Records provided:
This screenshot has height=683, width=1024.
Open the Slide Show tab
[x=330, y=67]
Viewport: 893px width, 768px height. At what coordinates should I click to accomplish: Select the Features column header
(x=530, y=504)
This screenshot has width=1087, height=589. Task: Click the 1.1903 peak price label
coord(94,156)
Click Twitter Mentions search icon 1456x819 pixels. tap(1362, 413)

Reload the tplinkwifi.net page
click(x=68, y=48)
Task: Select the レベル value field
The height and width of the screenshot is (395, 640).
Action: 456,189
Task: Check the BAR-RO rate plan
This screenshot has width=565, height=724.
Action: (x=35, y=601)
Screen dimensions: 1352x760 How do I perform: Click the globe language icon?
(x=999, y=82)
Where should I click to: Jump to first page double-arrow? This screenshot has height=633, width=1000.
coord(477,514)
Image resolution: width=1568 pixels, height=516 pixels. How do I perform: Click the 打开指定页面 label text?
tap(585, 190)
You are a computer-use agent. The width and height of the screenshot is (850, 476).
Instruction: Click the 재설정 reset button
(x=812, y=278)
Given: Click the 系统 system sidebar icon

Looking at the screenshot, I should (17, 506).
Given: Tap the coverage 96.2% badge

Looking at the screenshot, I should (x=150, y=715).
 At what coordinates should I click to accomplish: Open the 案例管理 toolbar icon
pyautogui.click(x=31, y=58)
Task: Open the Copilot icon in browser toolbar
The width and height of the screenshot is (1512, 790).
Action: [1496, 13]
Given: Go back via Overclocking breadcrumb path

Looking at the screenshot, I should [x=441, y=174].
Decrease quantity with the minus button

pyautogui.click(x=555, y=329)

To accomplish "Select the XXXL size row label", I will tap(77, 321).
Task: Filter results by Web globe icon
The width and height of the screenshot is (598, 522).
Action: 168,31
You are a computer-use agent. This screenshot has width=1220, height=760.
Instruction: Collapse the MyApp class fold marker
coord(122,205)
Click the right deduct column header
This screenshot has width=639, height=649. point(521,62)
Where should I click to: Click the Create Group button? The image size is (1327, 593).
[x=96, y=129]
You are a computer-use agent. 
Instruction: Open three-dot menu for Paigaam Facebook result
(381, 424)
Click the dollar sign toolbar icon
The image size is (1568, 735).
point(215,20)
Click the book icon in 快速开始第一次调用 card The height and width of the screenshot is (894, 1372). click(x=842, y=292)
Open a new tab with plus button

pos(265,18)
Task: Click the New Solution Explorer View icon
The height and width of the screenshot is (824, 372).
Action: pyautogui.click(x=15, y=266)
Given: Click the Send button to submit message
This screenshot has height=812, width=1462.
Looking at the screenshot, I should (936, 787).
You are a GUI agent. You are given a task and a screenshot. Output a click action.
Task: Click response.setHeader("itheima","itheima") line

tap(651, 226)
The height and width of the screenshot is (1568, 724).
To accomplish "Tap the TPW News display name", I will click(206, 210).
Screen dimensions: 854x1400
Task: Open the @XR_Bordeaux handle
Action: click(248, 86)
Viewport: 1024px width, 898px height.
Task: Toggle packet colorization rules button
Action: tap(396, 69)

What to work on:
Put the lines of the entries into a JSON list of strings, one string per line and blank lines left out, covering the stretch from the start of the entries through the line containing "click(x=68, y=48)".

Exercise solution:
[
  "This screenshot has height=683, width=1024.",
  "Open the Slide Show tab",
  "[x=330, y=67]",
  "Viewport: 893px width, 768px height. At what coordinates should I click to accomplish: Select the Features column header",
  "(x=530, y=504)",
  "This screenshot has width=1087, height=589. Task: Click the 1.1903 peak price label",
  "coord(94,156)",
  "Click Twitter Mentions search icon 1456x819 pixels. tap(1362, 413)",
  "Reload the tplinkwifi.net page",
  "click(x=68, y=48)"
]